As Dad describes it, the campaign to “try to make the 6 year old Westie bitch, Deefer, (that’s me!) learn to love the new kittens. Deefs is a natural "only child", (says Dad) fiercely jealous of anything that might come between her and her Dad, and also with a divil of a killer instinct when it comes to vermin and prey animals. We have worked our way through new (cat-friendly)dog-Coco, Charolais cattle and then chickens, all of which she got used to, bored by, and is now hearing our instructions not to kill. She's now on rabbits which are still worth a chase round the outside of the run and a shout at though the wire and we, foolish humans, have now introduced another prey species and this one IN THE HOUSE!” That sounds about right, Dad!
 
“There is no doubt at all that Deefer” continues Dad, “left to 'play' with kittens unsupervised, would do that shake-rat thing and we'd have two corpses in a few seconds. We are therefore trying to give her 30 minute sessions with her on the lead in the room where she can look, sniff, hear us trying to instruct her and see us doing "we love this kitten... it is a member of the family... it is a pet... part of our pack... it is not vermin" at her”.
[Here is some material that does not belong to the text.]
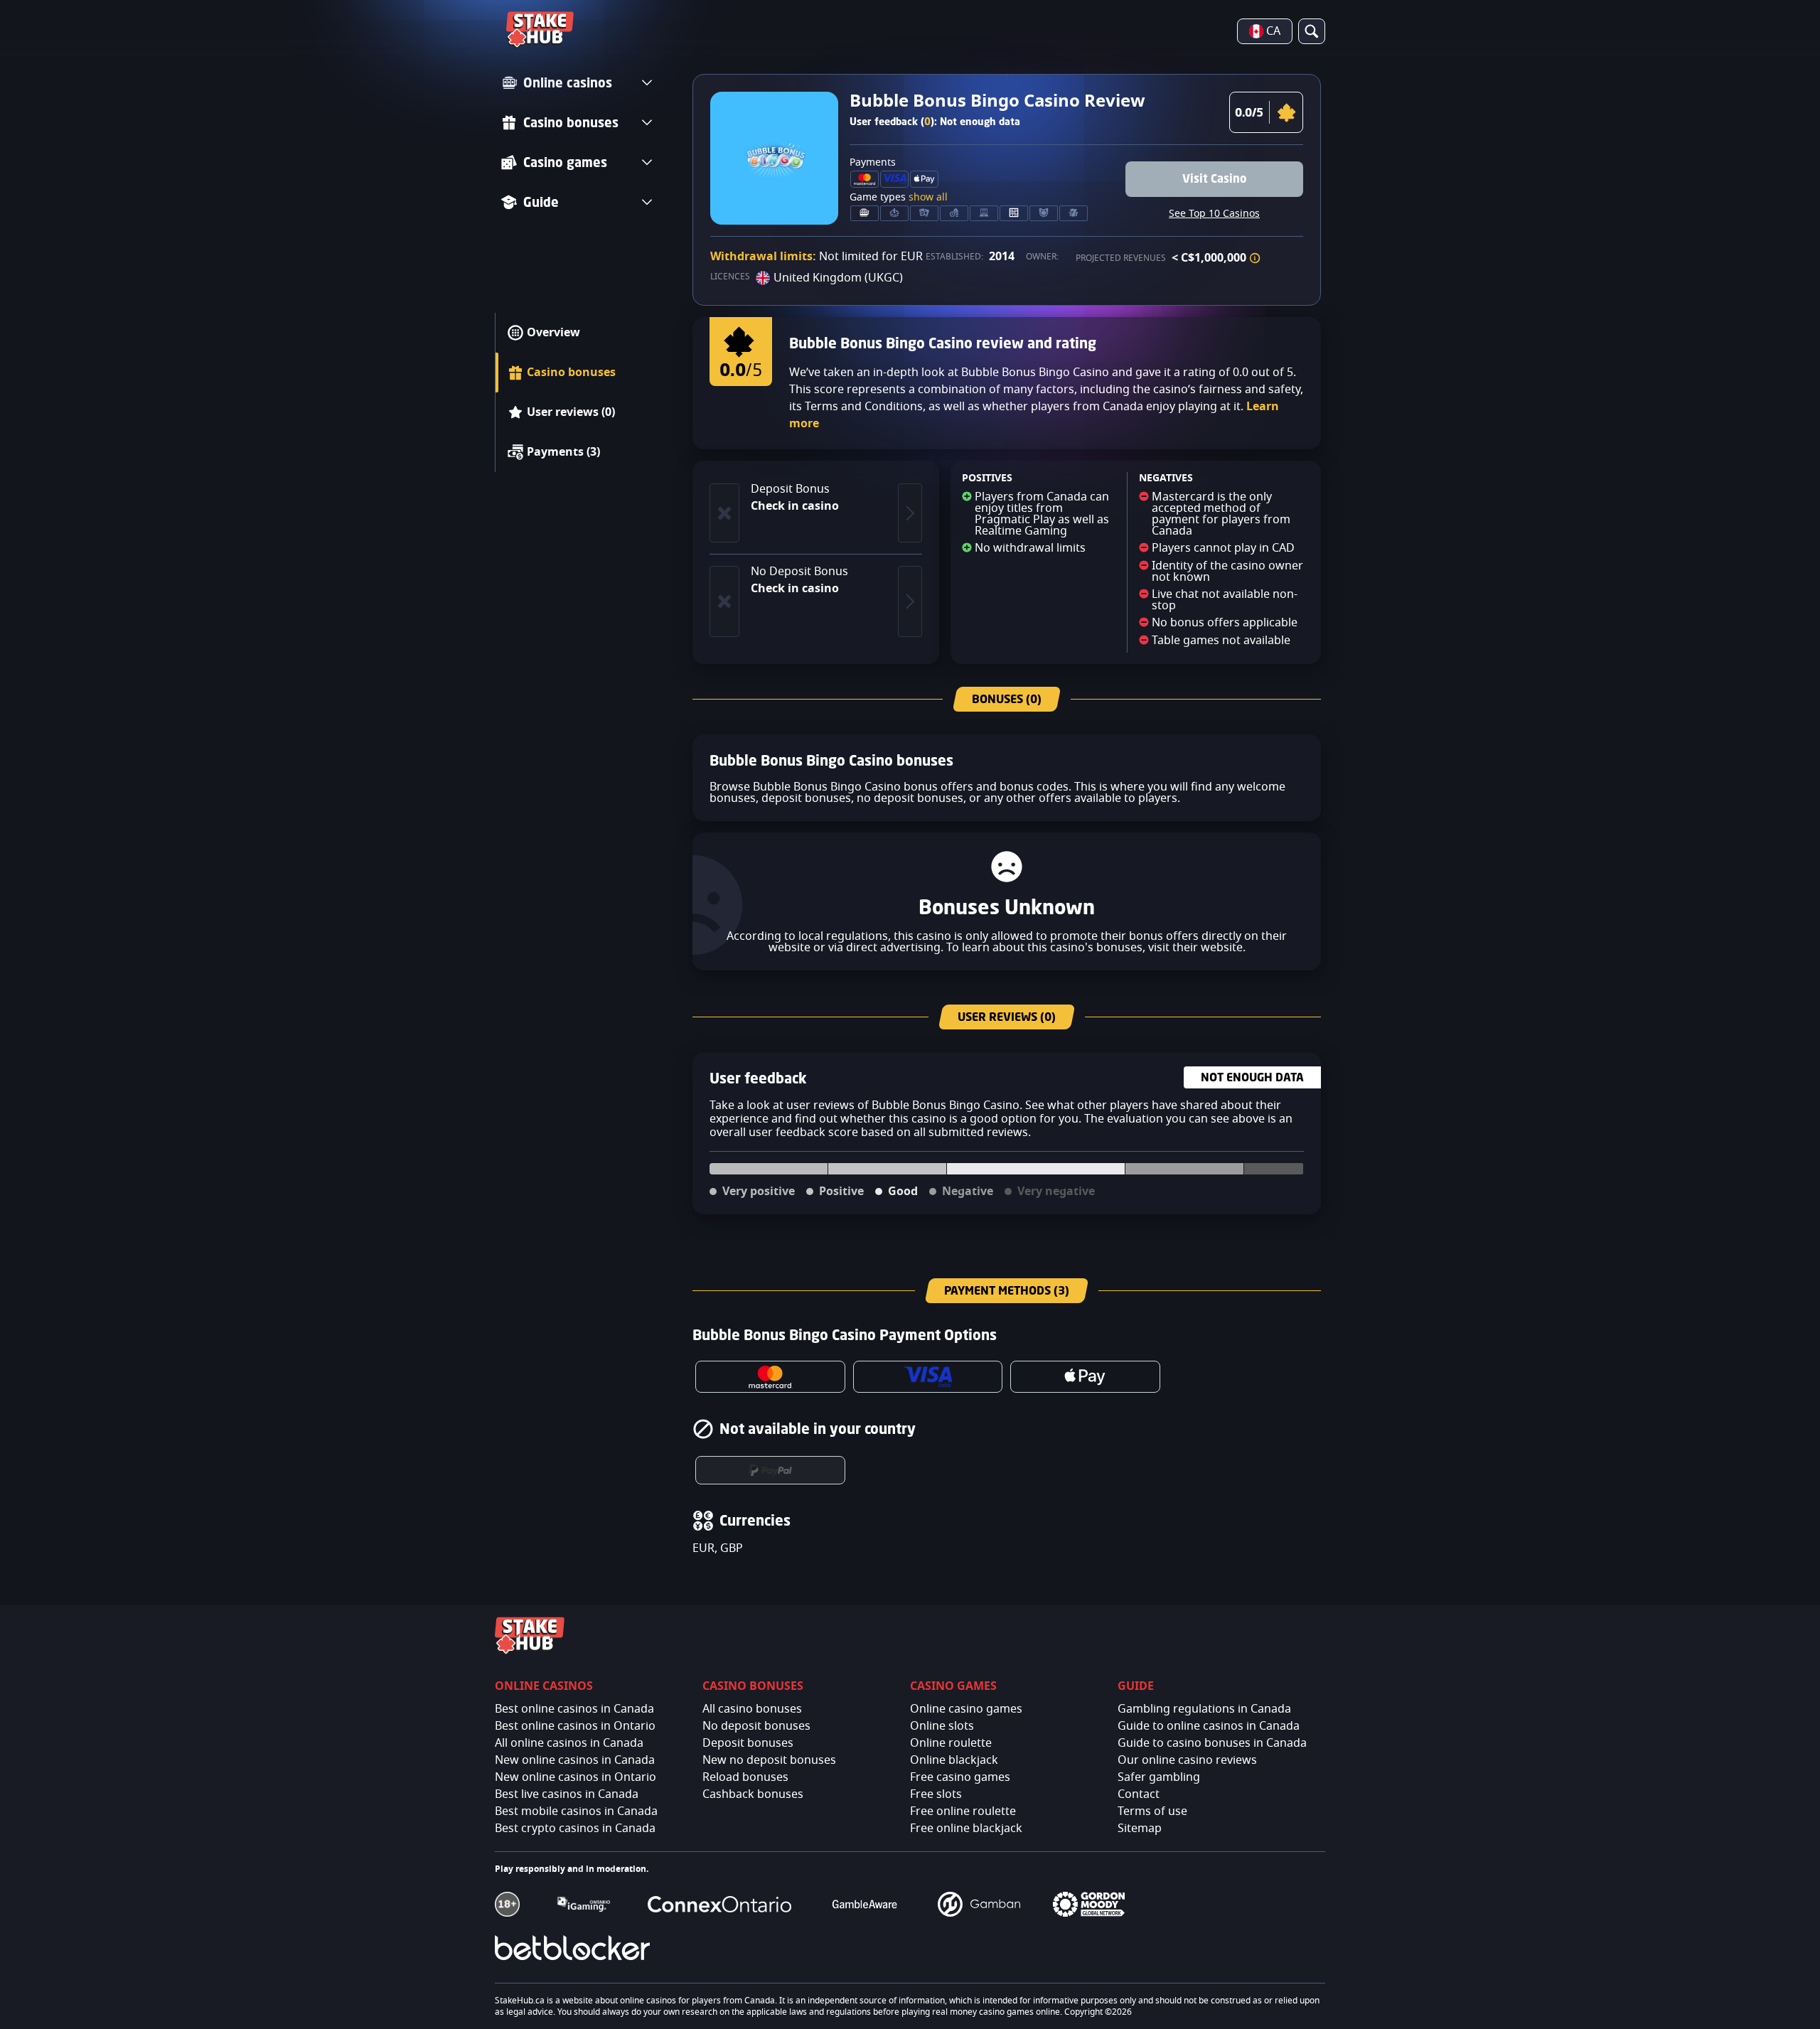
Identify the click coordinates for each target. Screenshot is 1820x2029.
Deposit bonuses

On Tues 17th July, the main event is undoubtedly that Mum and Dad find, at last, a proper Irish Traditional music session. This is happening (and does each Tuesday night) in the Village Inn pub in Lough Glynn and was told about to us by John Deere Bob who goes to it most weeks even though he is Teetotal. It was, after 25+ years of searching and chasing down tips, finally a real traditional session, not some kitsch laid on for tourists and not a formal 'gig' where you go to see a specific band or person. It’s just a motley collection of blokes and a couple of young girls in a pub, grouped at one end of the bar behind a balustrade thing. It started off fairly 'formal' (probably because the team from the “Comhaltas” National Archive were there video-ing), so each of the regulars got their turn on camera if they wanted - as I said, mainly old boys dressed in dark suits, some with old venerable hats on (flat caps, but also a baseball hat), ties, black shoes and in one case wooden soled clogs. One had a superb Dubliners style bushy beard and a pink, Father Christmas face. The two gals were young teenage local 'celebs' having won the Roscommon Fleadh (Music Festival) with their squeeze box playing, but were demon penny whistlers too. As well as music there are “Recitations”.
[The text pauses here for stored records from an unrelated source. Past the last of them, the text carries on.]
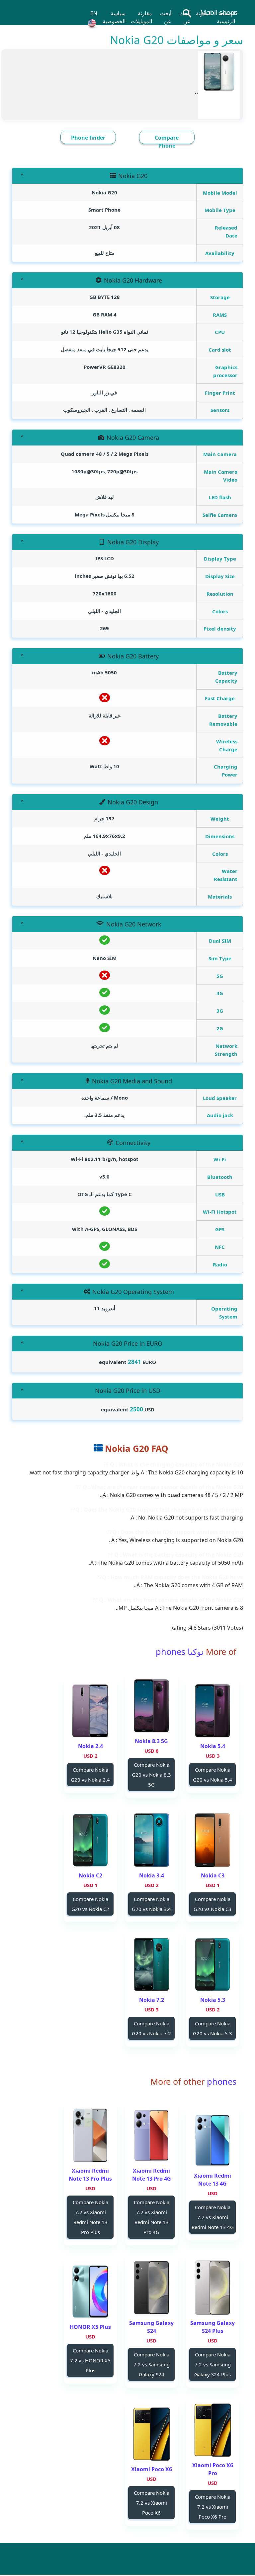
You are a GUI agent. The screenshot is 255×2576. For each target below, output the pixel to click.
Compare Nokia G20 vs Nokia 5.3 (212, 2028)
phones (220, 2081)
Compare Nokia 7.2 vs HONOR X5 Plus (90, 2360)
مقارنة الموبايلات (141, 17)
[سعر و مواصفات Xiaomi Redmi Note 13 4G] (212, 2140)
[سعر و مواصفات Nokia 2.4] (90, 1711)
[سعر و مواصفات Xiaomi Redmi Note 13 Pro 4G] (151, 2135)
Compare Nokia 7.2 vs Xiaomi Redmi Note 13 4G (213, 2217)
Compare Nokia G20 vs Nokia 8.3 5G (151, 1774)
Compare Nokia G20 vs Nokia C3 (212, 1904)
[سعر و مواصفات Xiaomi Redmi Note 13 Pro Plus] (90, 2135)
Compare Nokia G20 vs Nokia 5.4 (212, 1774)
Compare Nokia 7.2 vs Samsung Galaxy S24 (151, 2364)
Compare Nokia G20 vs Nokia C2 (90, 1904)
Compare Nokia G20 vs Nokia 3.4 (151, 1904)
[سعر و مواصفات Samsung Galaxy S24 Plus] (212, 2288)
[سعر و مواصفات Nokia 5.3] (212, 1964)
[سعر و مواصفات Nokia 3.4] (151, 1840)
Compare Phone (167, 141)
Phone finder (88, 137)
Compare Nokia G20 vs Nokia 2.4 (90, 1774)
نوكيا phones (180, 1651)
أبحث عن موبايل (184, 21)
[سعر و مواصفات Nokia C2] (90, 1840)
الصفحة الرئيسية (226, 17)
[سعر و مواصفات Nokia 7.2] (151, 1964)
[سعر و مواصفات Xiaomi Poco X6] (151, 2434)
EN (93, 13)
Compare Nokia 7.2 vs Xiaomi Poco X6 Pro (212, 2506)
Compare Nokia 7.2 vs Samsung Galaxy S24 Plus (212, 2364)
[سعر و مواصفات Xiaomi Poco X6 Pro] (212, 2430)
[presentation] (197, 93)
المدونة (204, 13)
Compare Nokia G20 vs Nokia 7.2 (151, 2028)
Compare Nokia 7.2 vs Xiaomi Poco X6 (151, 2502)
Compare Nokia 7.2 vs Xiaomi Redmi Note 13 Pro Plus (90, 2217)
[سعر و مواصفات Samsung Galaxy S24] (151, 2288)
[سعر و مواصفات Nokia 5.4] (212, 1711)
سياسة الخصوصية (114, 17)
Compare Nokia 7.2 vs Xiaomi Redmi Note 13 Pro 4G (151, 2217)
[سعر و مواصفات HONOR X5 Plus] (90, 2292)
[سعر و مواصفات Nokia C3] (212, 1840)
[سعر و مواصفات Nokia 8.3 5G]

The 'recitations' were something to behold, tales of missing home and eventually returning, tales of ganders which were no good at stud, tales of some Cockney trying to fool 'Paddy' in London that his ass (as in donkey) was actually his brother etc. The musical group even indulged a couple of local 'characters' ("a bit-een simple" was how one of them was described by our own John Deere Bob after the event) by allowing them to sing or 'clog dance'. To be fair, one of them was a good singer and parodied a well know song by bringing in local JCB contractor Noel R (Our own “Poetic Plumber”) who everybody knew and changed the lyrics to suit all the local landmarks, towns and pubs. The other was a bit of a dire singer and his clog dancing was the subject of Mum reporting to have been  "in awe" when describing it to friends. Loud, certainly but having a rather loose relationship with the rhythm of the reel. 

After the National Archive people packed away their kit it all went a bit more random and the group was joined by several more including extra bodhrán players, spoons and a bloomin' good banjo player, young lad. Mum and Dad report that it was just an absolutely meltingly brilliant event which they wouldn't have missed for anything.

Also on that day, Dad strings a length of chicken wire across the kitchen garden to fence the chooks out of the raised beds. He also clears the felled elder round to the shredder heap. This is now getting rather big and ‘we’ need to hire a shredder to process it through into suitable path material for the kitchen garden, between the raised beds.